This study evaluated snow depth (SD) from a combined satellite-based and in situ SWE product (CGLS), a dataset constructed from temperature, precipitation, and relative humidity using a snow model (CARPATCLIM), two state-of-the-art reanalyses by ECMWF (ERA5 and ERA5-Land), and WRF regional climate model simulations at horizontal grid spacings of 50 km and 10 km, using weather station SD observations as a reference. The study area covered the Pannonian Basin region (part of Central and Eastern Europe). Results were presented separately for the 2006–2010 and 1985–2010 periods. The main findings of the paper are summarized below.

The ERA5 reanalysis and the CGLS product represent SD at the station scale remarkably well, with correlation coefficients above 0.9 and mean errors close to zero. ERA5 and CGLS outperform ERA5-Land and CARPATCLIM, highlighting the importance of using in situ snow observations in constructing such datasets. Therefore, the CGLS dataset and the ERA5 reanalysis can be used with high confidence for snow research over the continental, low-altitude regions of Central and Eastern Europe and presumably other flat mid-latitude areas of the world as well. It is unclear if the high quality of the ERA5 SDs is maintained away from the observation sites participating in the data assimilation algorithm. CARPATCLIM tends to overestimate SD compared to the other datasets, implying that although its temperature and precipitation records are of high quality and frequently utilized in Central European climate studies, the SD records must be used with caution. ERA5-Land also overestimates SD, although to a lesser extent than CARPATCLIM. Therefore, the higher resolution of ERA5-Land does not bring improvement compared to ERA5 over the flat, low-altitude study region, suggesting that the role of the increased resolution is more important over areas with complex topography.

The WRF regional climate simulations overestimate SD, especially at the end of winter and the beginning of spring, i.e., in the snowmelt period. The overestimation is presumably caused by temperature and precipitation errors and deficiencies in the representation of snow-related physical processes in the Noah-MP LSM. The increase in horizontal resolution does not result in performance improvement regarding SD over the flat investigation area, suggesting that the mechanisms responsible for the overestimation are not scale-dependent. We propose that the excessive snow cover might cause discrepancies in simulated land-surface interactions and possibly explain cold biases found in previous RCM verification studies over Europe. Further research is needed to explore the connection between the overestimation of SD and low-temperature biases. Moreover, our future work will focus on improving SD simulations in WRF by testing different Noah-MP options for the parameterization of snow-related physical processes. A detailed investigation of the reasons behind SD overestimation must be conducted as a prerequisite for model improvement. This study shows that SD errors can be substantial even in regions where snow does not exert a major influence on the local climate and should be considered in model evaluation.

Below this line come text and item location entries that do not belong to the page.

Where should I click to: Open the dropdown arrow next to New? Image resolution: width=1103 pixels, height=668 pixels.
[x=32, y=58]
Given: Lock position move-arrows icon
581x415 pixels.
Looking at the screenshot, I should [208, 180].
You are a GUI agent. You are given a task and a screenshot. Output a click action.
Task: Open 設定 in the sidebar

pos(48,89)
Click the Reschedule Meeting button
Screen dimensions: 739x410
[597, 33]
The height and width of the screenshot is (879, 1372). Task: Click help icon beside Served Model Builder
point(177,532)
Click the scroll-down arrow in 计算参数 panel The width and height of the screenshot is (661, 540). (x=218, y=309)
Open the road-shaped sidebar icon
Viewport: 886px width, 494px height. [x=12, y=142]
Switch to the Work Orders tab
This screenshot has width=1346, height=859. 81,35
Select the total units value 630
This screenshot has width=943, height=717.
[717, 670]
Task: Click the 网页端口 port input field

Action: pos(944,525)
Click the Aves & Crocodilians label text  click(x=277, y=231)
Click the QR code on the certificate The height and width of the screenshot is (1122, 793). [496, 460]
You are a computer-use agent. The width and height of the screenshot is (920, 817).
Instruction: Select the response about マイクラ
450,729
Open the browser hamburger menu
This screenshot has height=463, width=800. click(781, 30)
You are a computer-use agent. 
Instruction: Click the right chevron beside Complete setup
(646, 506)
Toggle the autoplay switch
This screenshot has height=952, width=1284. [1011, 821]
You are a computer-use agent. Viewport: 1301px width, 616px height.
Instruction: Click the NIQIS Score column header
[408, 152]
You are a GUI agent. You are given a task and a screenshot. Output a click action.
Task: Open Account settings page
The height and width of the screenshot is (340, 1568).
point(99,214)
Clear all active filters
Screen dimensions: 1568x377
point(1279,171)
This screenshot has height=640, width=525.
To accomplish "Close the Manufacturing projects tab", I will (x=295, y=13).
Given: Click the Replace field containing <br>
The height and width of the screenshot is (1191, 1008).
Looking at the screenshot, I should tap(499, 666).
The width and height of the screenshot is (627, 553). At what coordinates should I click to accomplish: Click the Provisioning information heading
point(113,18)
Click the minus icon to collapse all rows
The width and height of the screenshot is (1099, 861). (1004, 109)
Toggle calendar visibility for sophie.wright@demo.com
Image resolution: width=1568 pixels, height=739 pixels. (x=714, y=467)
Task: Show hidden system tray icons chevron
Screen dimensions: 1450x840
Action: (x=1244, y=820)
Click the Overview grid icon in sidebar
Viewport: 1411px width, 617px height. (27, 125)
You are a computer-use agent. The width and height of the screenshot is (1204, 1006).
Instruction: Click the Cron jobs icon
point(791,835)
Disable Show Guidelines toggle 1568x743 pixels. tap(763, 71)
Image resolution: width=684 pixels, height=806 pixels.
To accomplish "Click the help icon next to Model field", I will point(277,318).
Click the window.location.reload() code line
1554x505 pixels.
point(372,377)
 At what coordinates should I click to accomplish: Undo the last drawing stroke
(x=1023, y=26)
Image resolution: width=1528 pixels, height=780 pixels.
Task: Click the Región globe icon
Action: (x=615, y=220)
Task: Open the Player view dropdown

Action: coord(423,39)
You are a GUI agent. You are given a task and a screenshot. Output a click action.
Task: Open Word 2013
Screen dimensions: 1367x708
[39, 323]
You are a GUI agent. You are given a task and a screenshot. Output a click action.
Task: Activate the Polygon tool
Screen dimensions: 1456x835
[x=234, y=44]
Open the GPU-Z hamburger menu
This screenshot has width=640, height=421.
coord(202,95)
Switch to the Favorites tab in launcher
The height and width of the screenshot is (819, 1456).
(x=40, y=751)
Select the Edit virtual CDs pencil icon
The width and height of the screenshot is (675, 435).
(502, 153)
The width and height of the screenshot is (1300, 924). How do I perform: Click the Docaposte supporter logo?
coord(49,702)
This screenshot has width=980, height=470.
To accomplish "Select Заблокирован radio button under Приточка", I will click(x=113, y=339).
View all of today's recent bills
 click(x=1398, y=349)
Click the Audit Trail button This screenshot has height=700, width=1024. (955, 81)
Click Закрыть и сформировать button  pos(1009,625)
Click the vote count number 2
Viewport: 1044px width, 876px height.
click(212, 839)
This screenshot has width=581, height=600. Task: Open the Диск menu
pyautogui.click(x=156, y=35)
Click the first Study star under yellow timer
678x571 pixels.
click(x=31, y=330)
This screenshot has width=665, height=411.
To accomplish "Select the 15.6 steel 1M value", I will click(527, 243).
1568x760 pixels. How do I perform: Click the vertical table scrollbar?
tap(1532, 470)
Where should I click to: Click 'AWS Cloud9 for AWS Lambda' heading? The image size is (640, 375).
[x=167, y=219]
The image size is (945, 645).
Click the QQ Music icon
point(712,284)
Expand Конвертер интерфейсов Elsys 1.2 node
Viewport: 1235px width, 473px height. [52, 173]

The results of this paper highlight the need for adequately verified, good-quality snow datasets. We found a high level of disagreement between the different data sources, especially over the mountain ranges of the Carpathians. Even the sign of the model biases depends on the reference product choice. Despite the high need for an accurate representation of snow-related processes in climate models, verifying snow variables remains challenging due to the lack of reliable observational datasets with sufficiently high spatial and temporal coverage.